Анка стоит на краю платформы, смотрит вслед уходящей электричке. Спина под серым пальто вытянута и напряжена. Такой бывает спина у прыгуна на десятиметровой вышке, когда внизу зеленеет бассейн и беспристрастно ждет судейская коллегия.
Кирилл хочет сказать: «Что ты, Анка, ничего страшного, мы поймаем попутку. Знаешь, когда опаздываешь из увольнения, то хороши все транспортные средства. Один раз я даже возвращался на поливальной машине». Кирилл делает еще один шаг и останавливается, вдруг поняв, что Анка не улыбнется, услышав про поливальную машину. И, чтобы хоть чем-нибудь заполнить паузу, Кирилл смотрит на часы и спрашивает:
— Какое сегодня число? — словно сам отлично не знает, какое сегодня число.
Когда люди говорят о времени, они всегда смотрят на часы. И еще они смотрят на них, когда не хотят, чтобы видели их глаза. Но Анка, как всегда, все поймет. Да, она всегда все понимает с того самого дня — опровергнутой теоремы и покалеченного велосипеда. Странно, что это было почти четыре года назад.
* * *
На второй год Кирилл остался потому, что проболел четыре последних учебных месяца, и, хотя относительно исправно занимался дома, не стал спорить с матерью, когда она решила, что зачеты за целую четверть и потом экзамены — это лишнее напряжение.

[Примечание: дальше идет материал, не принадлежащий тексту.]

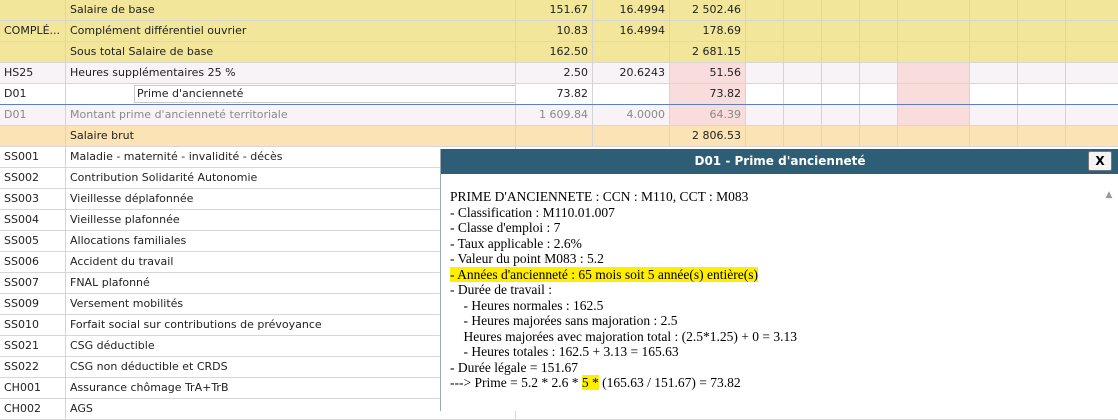 This screenshot has height=420, width=1118. Describe the element at coordinates (527, 258) in the screenshot. I see `detail-line: - Valeur du point M083 : 5.2` at that location.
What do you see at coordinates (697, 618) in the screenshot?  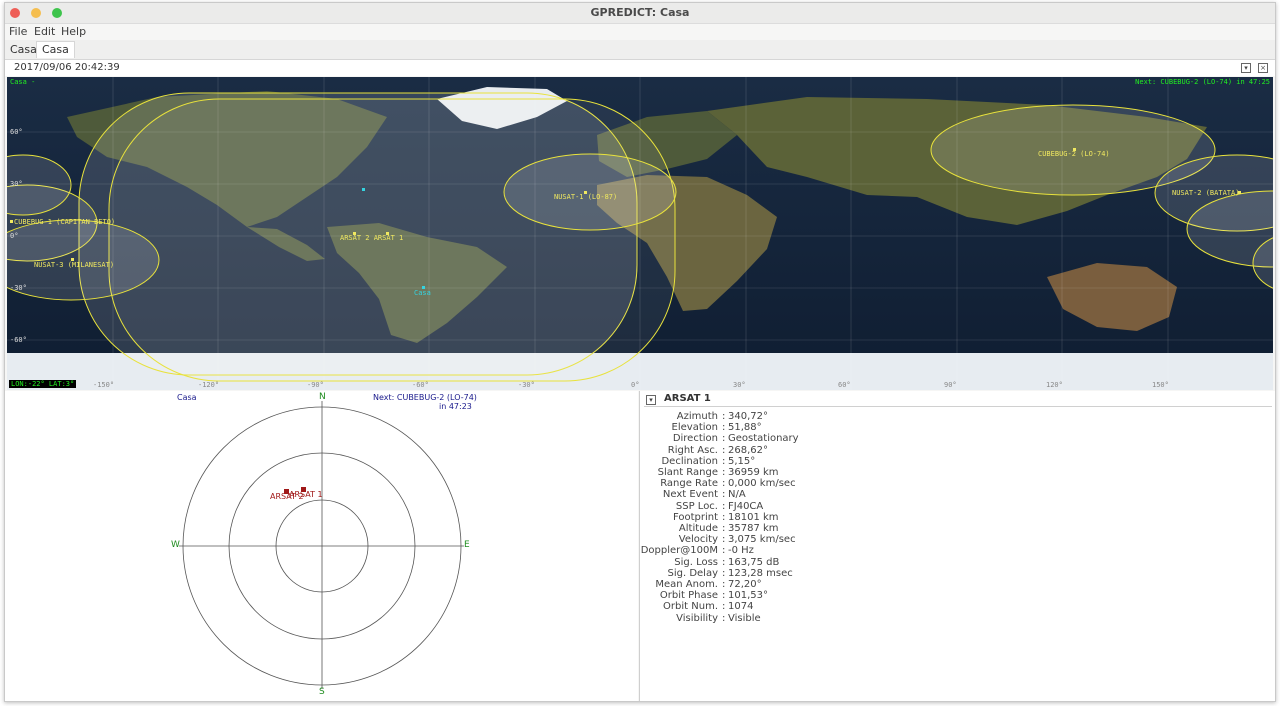 I see `info-row-label: Visibility` at bounding box center [697, 618].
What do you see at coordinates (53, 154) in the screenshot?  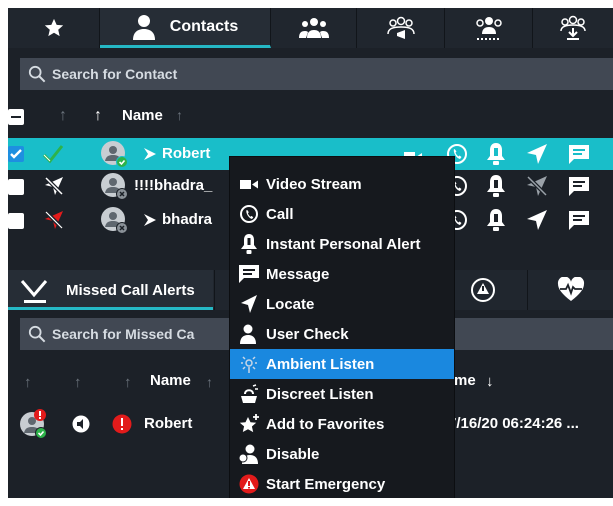 I see `location-enabled-icon` at bounding box center [53, 154].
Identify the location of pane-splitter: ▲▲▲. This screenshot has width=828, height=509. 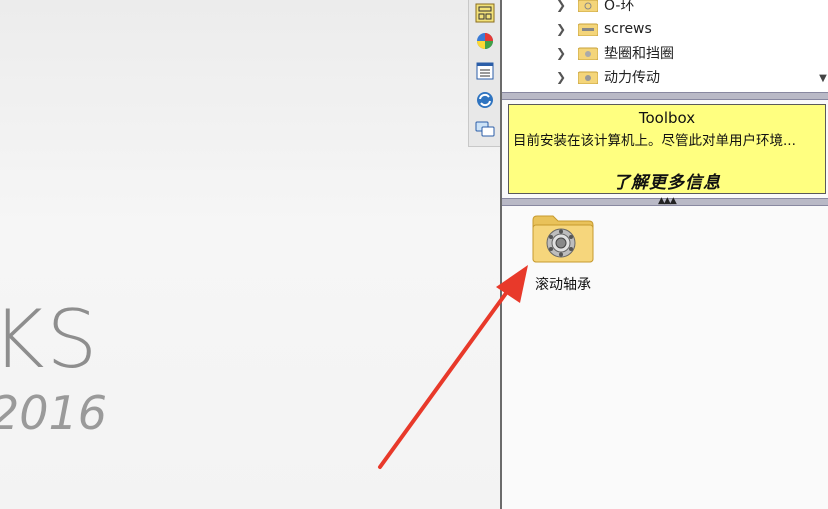
(665, 201).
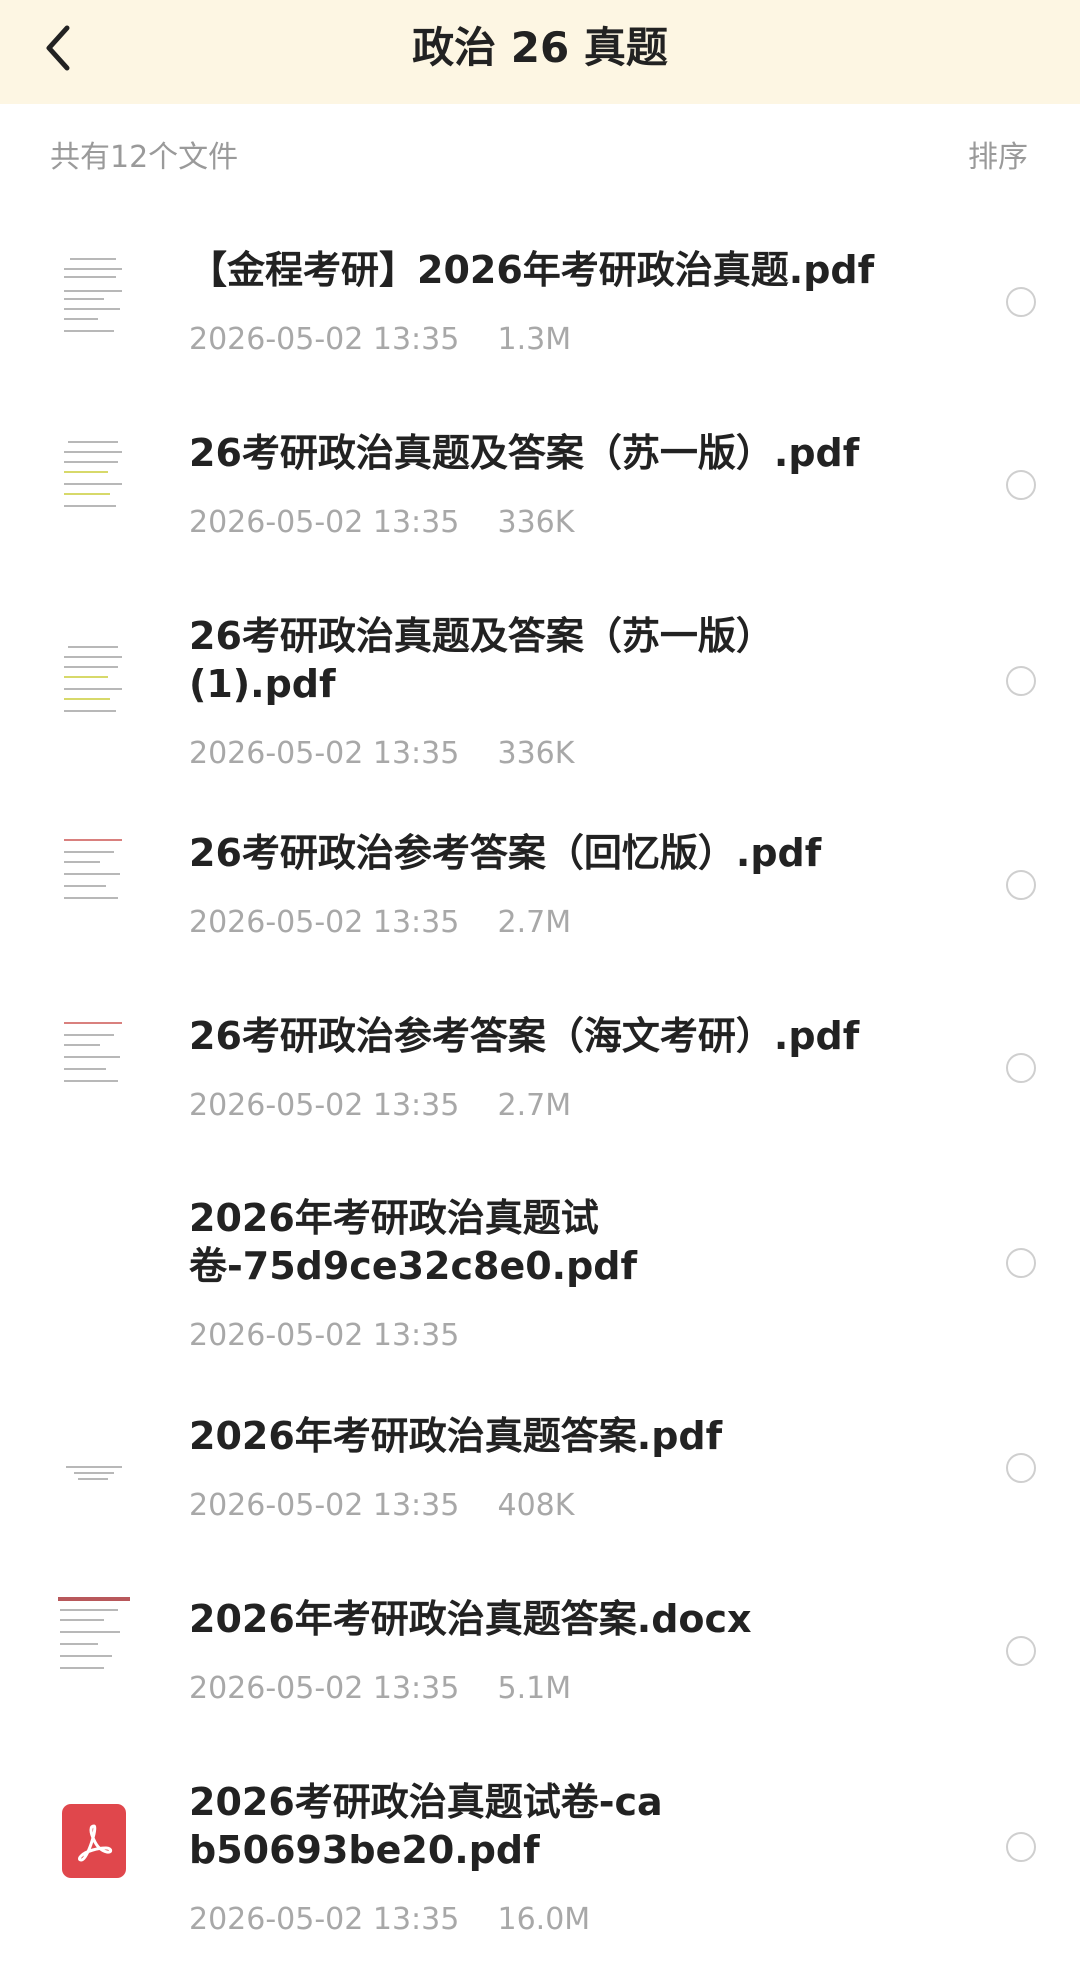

Кирилл знал: мать тяжело переживает, когда он в чем-нибудь не соглашается с ней сразу. Он понадеялся: в школе маме объяснят, что она не права, и тогда он свободно сдаст и зачеты и экзамены и перейдет в девятый класс.
Кирилл не сомневался в этом. Память у него была прекрасная. Однажды, выучив урок, он считал, что с ним покончено, и отвечал уверенно, но равнодушно, и оттого без особого блеска. За это ему ставили твердые четверки. Да, внутренне Кирилл был уже в девятом классе. Но произошло неожиданное: преподаватели с матерью тоже не стали спорить и оставили его на второй год.
Кирилл сначала удивился, потом обиделся и, наконец, пожалел их, пожалел, как зрячий жалеет слепых, решив использовать год для серьезных занятий логикой, математикой и гимнастикой. «Еще стихи», — добавил он и сразу постарался забыть об этом.